O percurso Avenida Ipiranga-Brooklin leva mais ou menos uma hora dois minutos e sete segundos. João estava, portanto, trinta e três minutos adiantado. Acabaria por ser pontual. Entrou no ônibus às onze horas e cinco segundos, escolheu o assento próximo à janela e observou sorrateiramente a menina sentada a sua frente. Cabelos loiros tingidos, olhos castanhos, mini saia, meia calça colorida, blusa listrada, uma unha pintada de cada cor. Daria uma bela história. Anotou suas características físicas no Ipad, para usá-la como personagem para um conto qualquer. Uma prostituta, talvez.

O tempo passou sem que João percebesse. Fumou um cigarro entre a troca de ônibus e dormiu até o Brooklin. Chegou a casa Dela faltando exatos trinta segundos para a hora combinada. Esperou na sacada, olhando fixamente o relógio de pulso e segurando as margaridas com a outra mão. Passado o último milésimo, tocou a campainha.

Ela atendeu a porta radiante, como sempre. Setenta e cinco anos, oito meses, três semanas e cinco dias. Pele morena de genética e sol, algumas rugas que, por algum motivo, deixavam-na ainda mais bonita. Cabelos castanhos, alguns brancos, curtos, bem penteados. Perfume Chanel número cinco, presente dele. E os olhos... ah, aqueles olhos! Sempre tão cheios de sabedoria, amor e pesar. João ama a sua avó. Pura, completa e simplesmente.

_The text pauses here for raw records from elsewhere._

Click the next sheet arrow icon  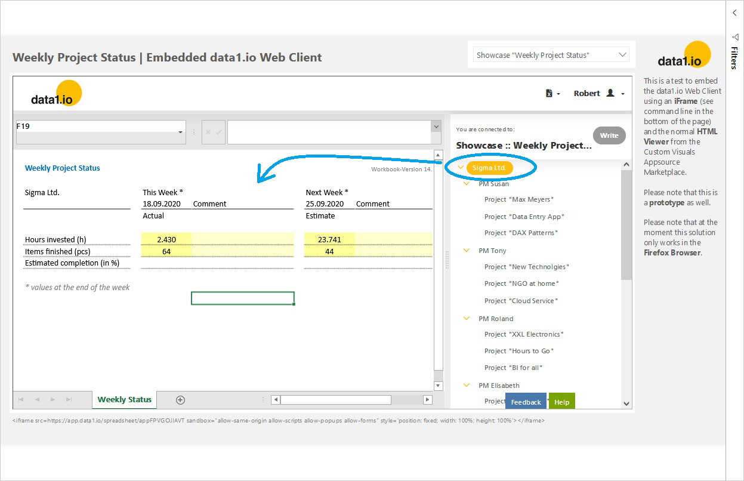[x=52, y=400]
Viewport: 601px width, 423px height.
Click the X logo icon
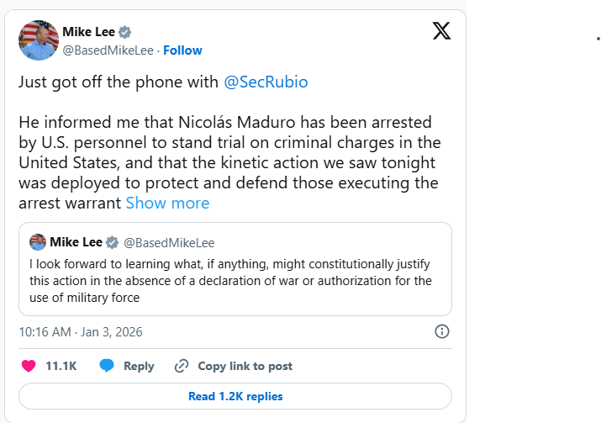441,31
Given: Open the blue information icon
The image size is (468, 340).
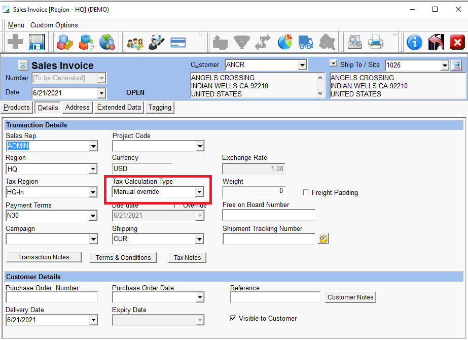Looking at the screenshot, I should point(414,42).
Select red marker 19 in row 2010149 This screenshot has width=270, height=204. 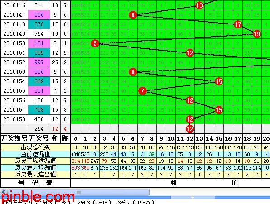256,34
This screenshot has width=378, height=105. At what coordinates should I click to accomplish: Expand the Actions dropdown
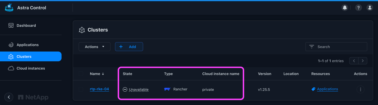(x=94, y=47)
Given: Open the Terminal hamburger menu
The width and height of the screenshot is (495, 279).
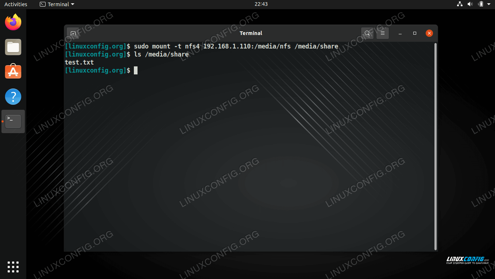Looking at the screenshot, I should coord(383,33).
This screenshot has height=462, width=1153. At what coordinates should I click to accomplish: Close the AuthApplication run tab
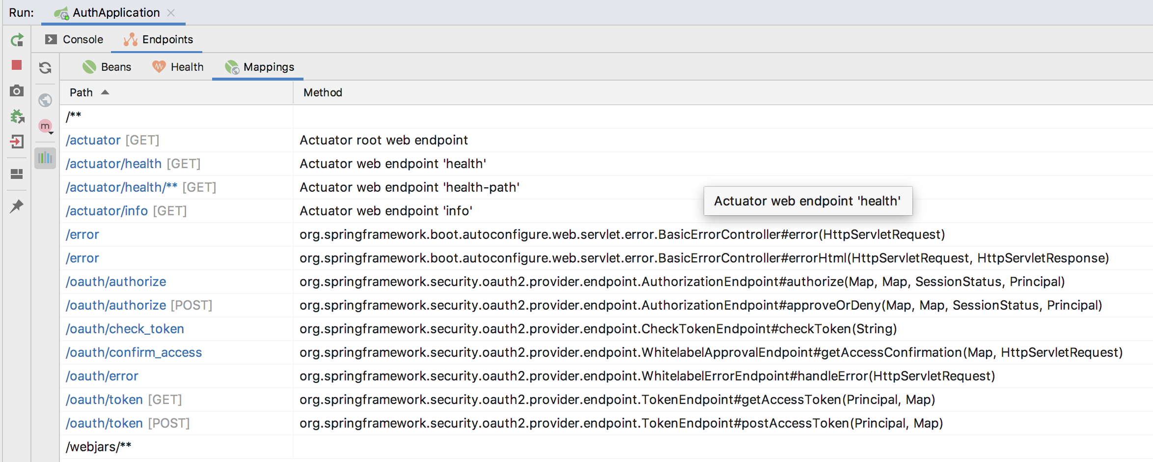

- Pontual, como sempre. Vamos entrando, querido! Estava com saudade! Você está maravilhoso, hoje. Essa é aquela bermuda Calvin Klein que você disse que compraria? Divina! Destaca a sua bunda que é uma beleza... – Ela disse, abraçando-o.

Ele a abraçou de volta, colocando bem mais que uma semana de saudade naquele abraço. Seis segundos depois, notou o comentário da avó sobre a sua retaguarda.

- Pare com isso, vovó! Onde já se viu, notar as nádegas da juventude? - João disse, rindo - Olhe, trouxe para a senhora. – E estendeu-lhe o buquê de margaridas.

- Ah, João! Já te disse que prefiro rosas brancas, puras! De preferência sem espinhos. Ou orquídeas. Orquídeas são tão mais sofisticadas... – Ela disse, com honestidade.

- Mas não é sempre a senhora que diz que é o presenteador que escolhe? - ele retrucou – E eu sempre vou gostar mais das margaridas, Margarida. – completou, rindo.

A avó, cujo nome é, de fato, Margarida, o abraçou novamente. Sete segundos, dessa vez. Sete segundos de expressão do mais bonito e infinito amor.

- Ok, mas da próxima vez me traga orquídeas, certo? - ela disse, terminando o abraço. – ou o almoço será uma Ceasar Salad.

- Não te trarei orquídeas e você me fará hambúrgueres, madame. É esse o combinado. – ele disse, já com a certeza de que na próxima semana seriam, de novo, margaridas.

Margarida resmungou e fingiu estar brava, mas, por dentro, sorria tão bonito quanto o sorriso de João. Ela tinha certeza de que muito mais do que orquídeas, rosas, ou perfumes caros, ela gostava que as flores favoritas de seu neto tivessem o seu nome. Margaridas, Margarida.